横澤夏子公式インスタグラムより
3人の娘の子育てに奮闘する芸人の横澤夏子(34)。2017年に一般男性と結婚し、2020年に第一子、2021年に第二子、2023年に第三子を出産。3人の出産を経験した今だからこそ語ることができる育児観の変化があるという──。
「1人目より2人目、2人目より3人目と、どんどん気持ちは楽になっていきました」
そう語る横澤の育児には、加速する少子化にストップをかけ、子育て世代が楽しく生きられるヒントがある、かもしれない。
横澤の著書『ドタバタ子育て大作戦 三姉妹のれんらくちょう』(オレンジページ)から、産後の価値観についてお届けする。(同書より一部抜粋して再構成)【全3回の第2回。第1回を読む】
* * *
甘えられなかった1 人目育児
もともと私は子ども好きだし、ベビーシッターの資格を取ってアルバイトもしていたので、絶対うまく子育てできると自分を過大評価していました。でも子どもが生まれてみると泣きやませ方も寝かしつけ方も全然こっちの思い通りにならなくて。
「預かる」と「育てる」は違うものだと知りました。いつもならポジティブに向かう「私はうまくやれる!」の気持ちが、真逆な働きをしてしまってプレッシャーとなり、新生児と一緒に泣いていた日々を思い出します。
忘れられないのが出産当日の夜。赤ちゃんを私の枕ごと抱っこしていたら寝たので、そーっと枕と一緒にコットにおろしたんです。このままでいいのかな、と思いつつ新生児室に預けに行ったら、助産師さんが「ママ、枕ないと困りますよね」ってスッと枕を抜いたんです。私は「あ、すごい! 起きてもいいと思ってるんだ!」とびっくり。最初の頃は自分の一挙手一投足に自信がなかった。
1か月後の助産師訪問で、助産師さんから「みんな心配してたのよ~」って言われて、余裕がない私、バレてたんだ。もっとプロたちに甘えればよかったんだ、ってそこでやっと気づきました。当時はコロナ禍だったので頼る選択肢が少なく、けっこう抱え込んでしまいました。
「限界になる前に頼っていい」に救われて
2人目が産まれたとき、助産師さんが「限界になる前に新生児室に連れてきてくださいね」と言ってくれたんです。え、限界になってからじゃなくて限界前に預けてもいいの!?と衝撃を受けました。たしかに預けられる側もいっぱいいっぱいの状態で預けられるより、その手前のほうが応えやすいですよね。おかげで、退院後、初めて新潟の実母に手伝いをお願いできたんです。

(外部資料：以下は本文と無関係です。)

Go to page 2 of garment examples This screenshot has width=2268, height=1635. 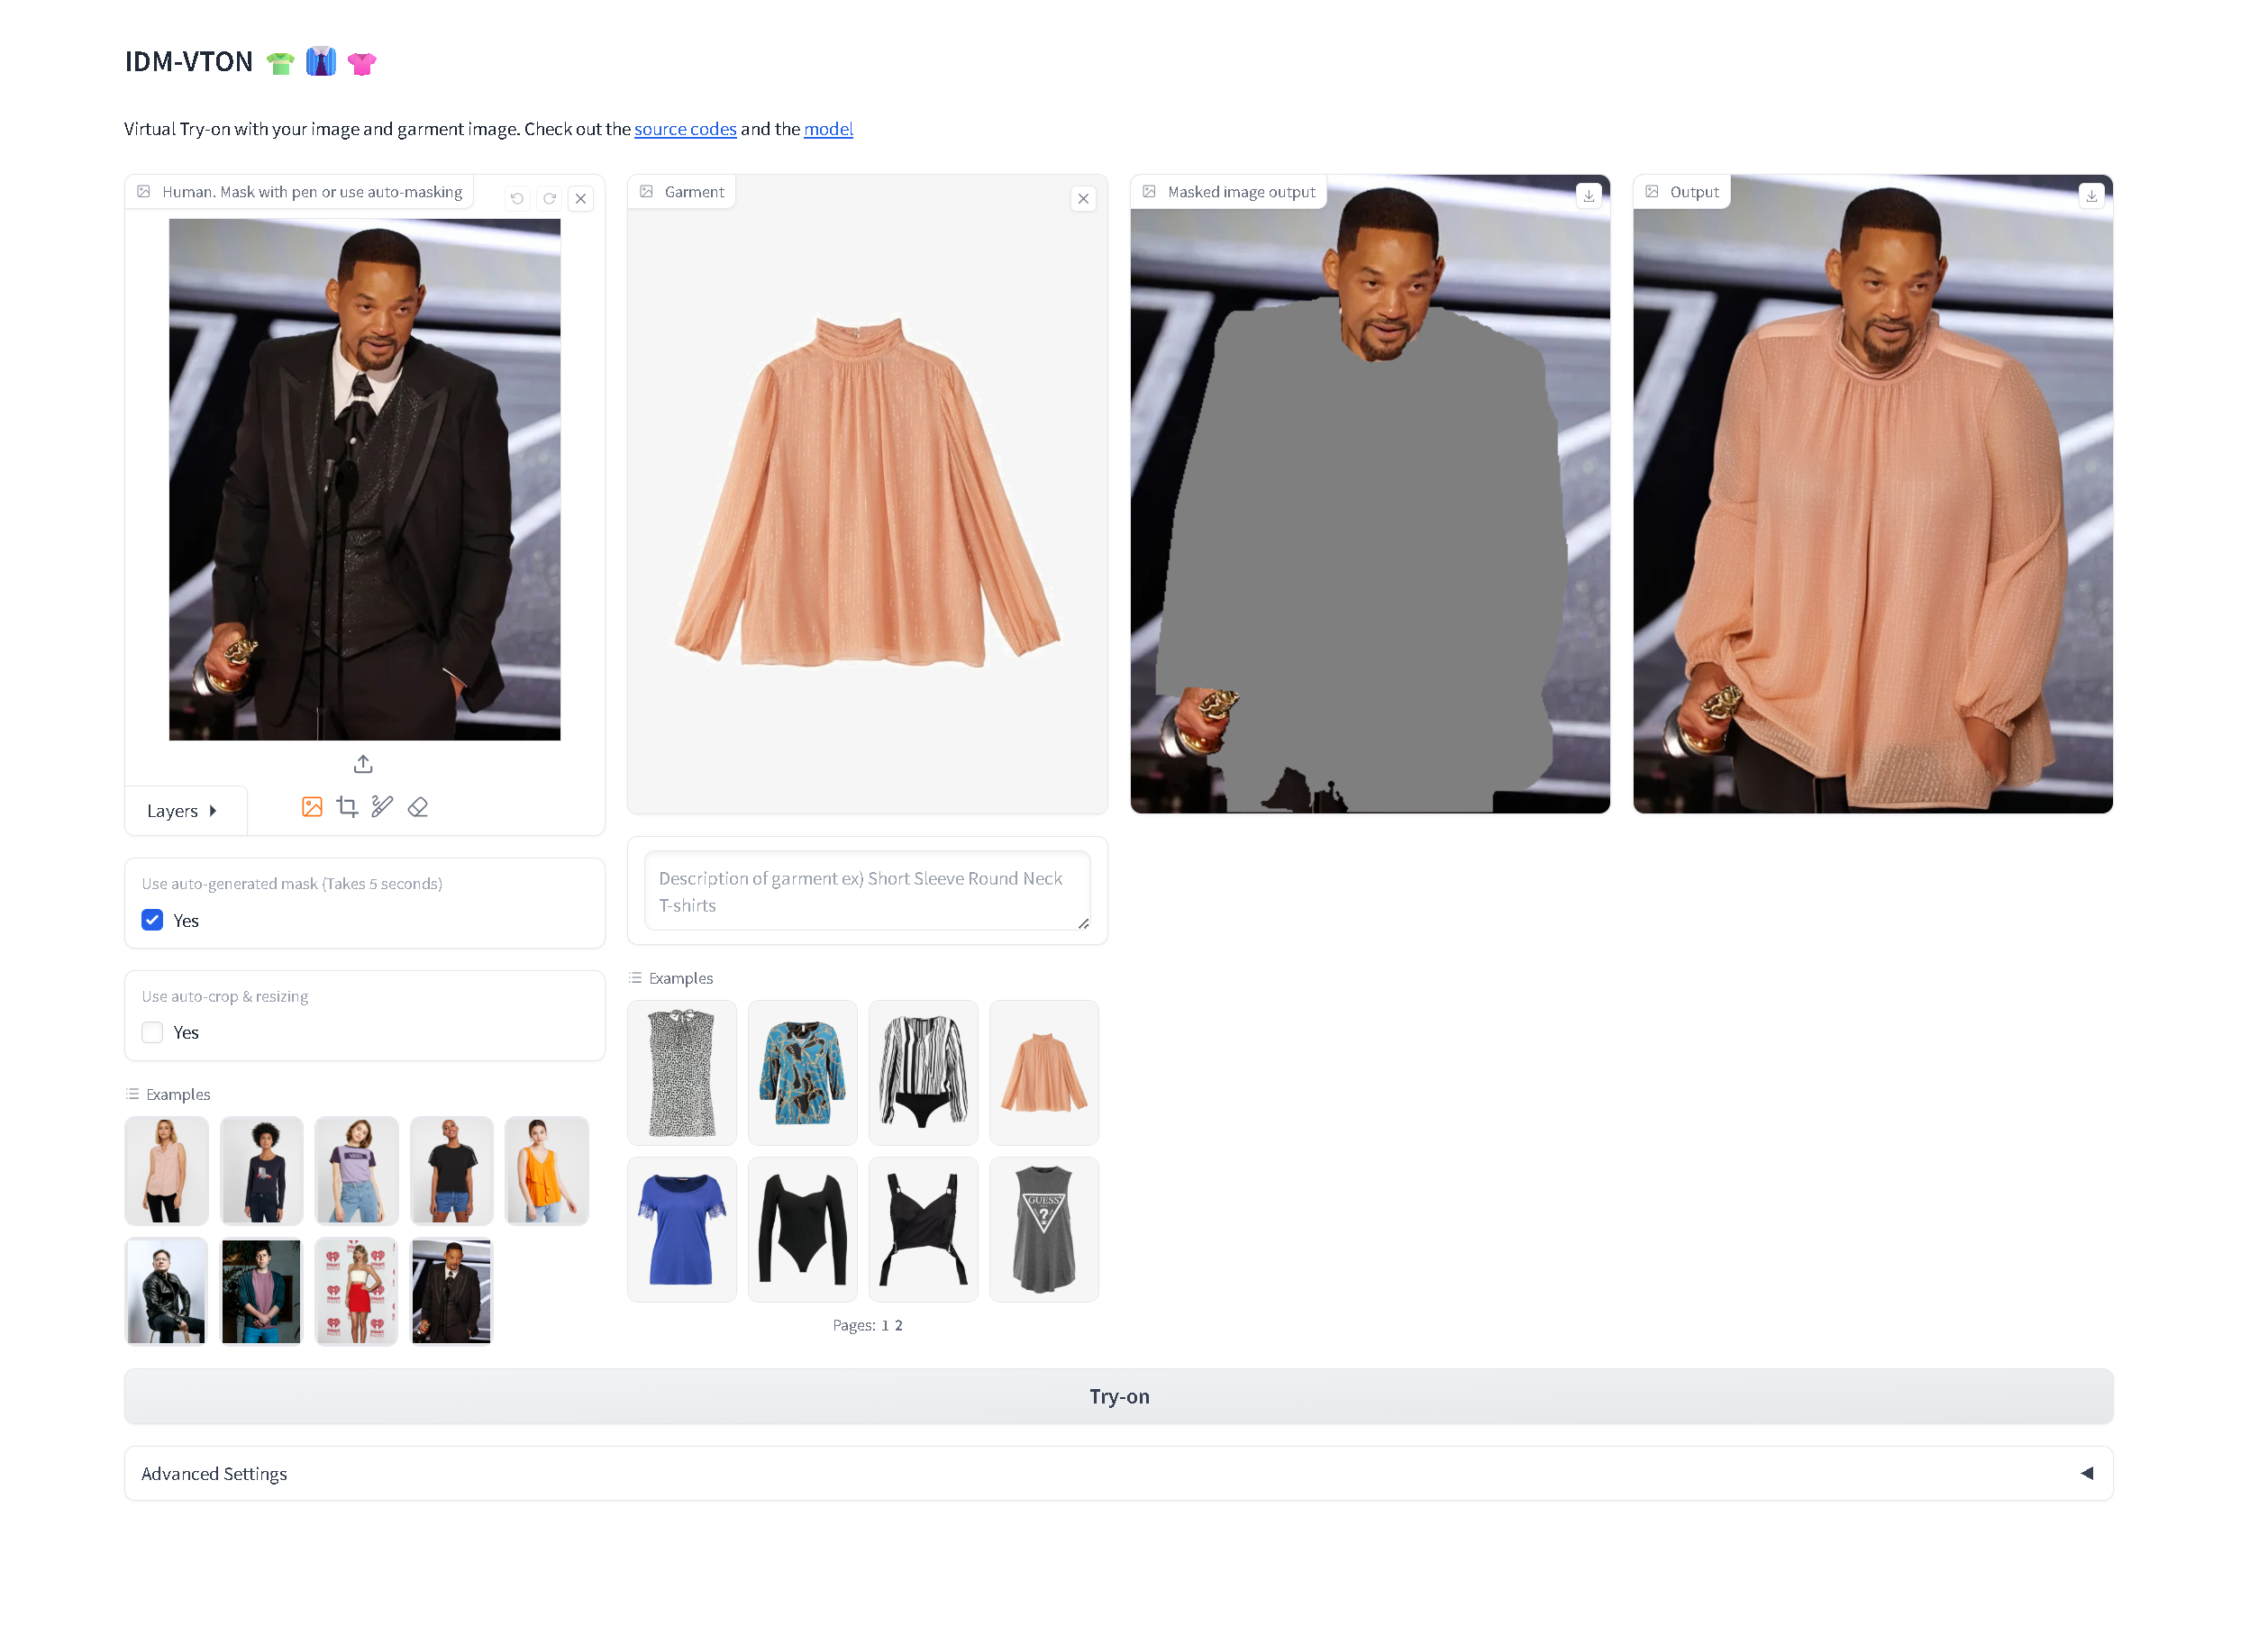[899, 1326]
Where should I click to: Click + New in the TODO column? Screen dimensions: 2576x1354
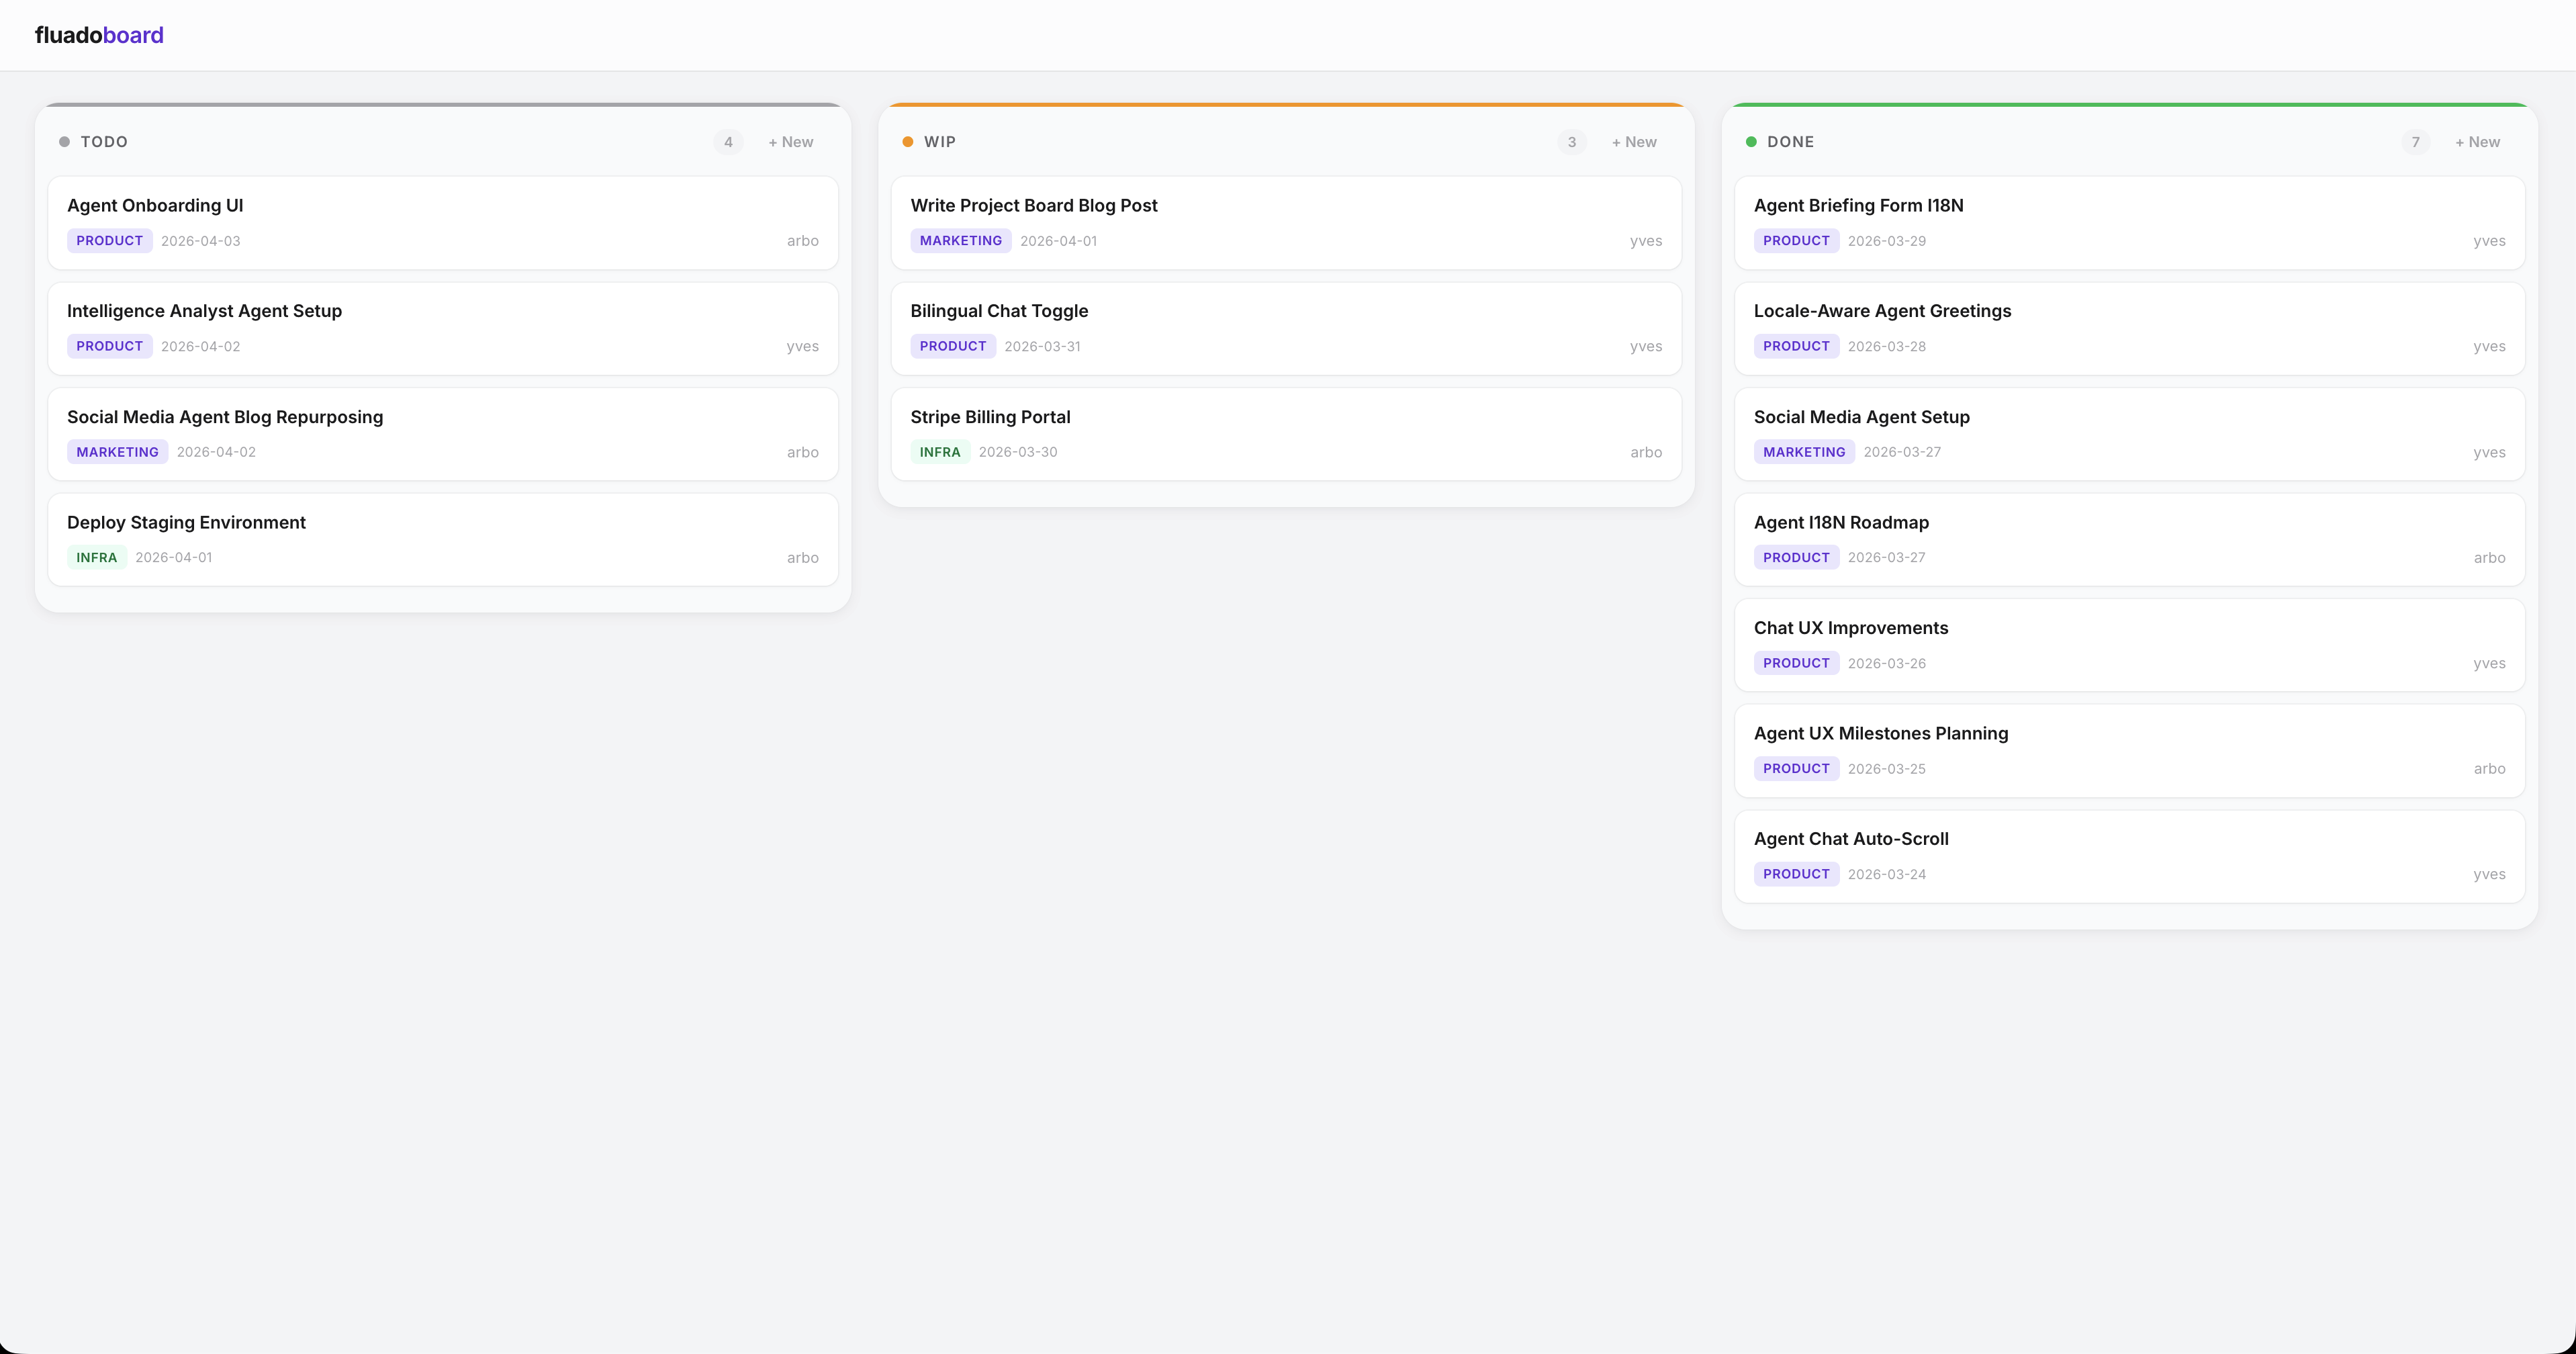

2人目の妊娠中、気がかりだったのが、果たして長女以上に愛することができるんだろうか、ということでした。こんなに大好きな長女がすでにいるのに、これ以上に愛せるのかな、どちらへの愛情も半分ずつに減っちゃうんじゃないかなって心配だったんです。いろんな人に「2人目ってかわいいですか?」って聞いて「かわいいですよ」と返ってきても、ほんとかなあって思っていて。
でも、初めてエコーで次女を見た瞬間に、カパーッって自分の中で愛情のキャパが広がった感じがしたんです。「あ、かわいい!」って。100の愛情が二人いると50:50になると思っていたけど、そうじゃなかった、愛の量が200になるなんて新発見でした。
もちろん3人目が生まれた今、愛情のキャパは、ガバガバッと開いて300です。